Aim of the task
Wherever a line in the material contains the word "width", copy that line.

Records shown
──────────────────────────────
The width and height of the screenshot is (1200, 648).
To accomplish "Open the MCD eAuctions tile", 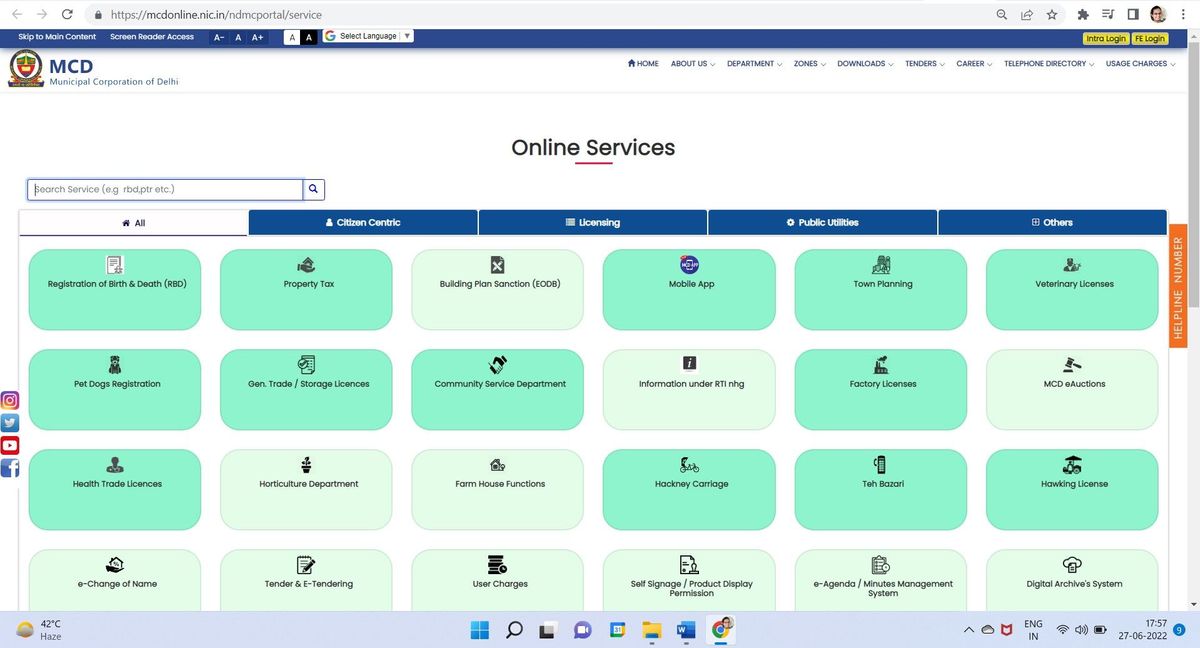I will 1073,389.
──────────────────────────────
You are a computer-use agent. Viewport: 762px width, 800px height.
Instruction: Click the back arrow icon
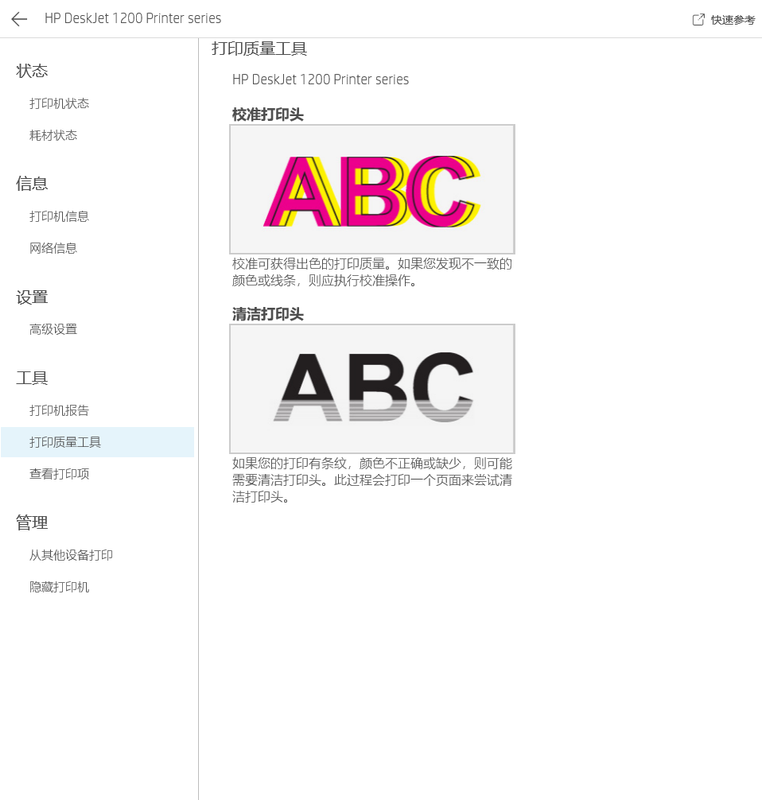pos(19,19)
──────────────────────────────
Response box
The width and height of the screenshot is (1200, 648).
You are a computer-use agent. Viewport: 762px width, 800px height.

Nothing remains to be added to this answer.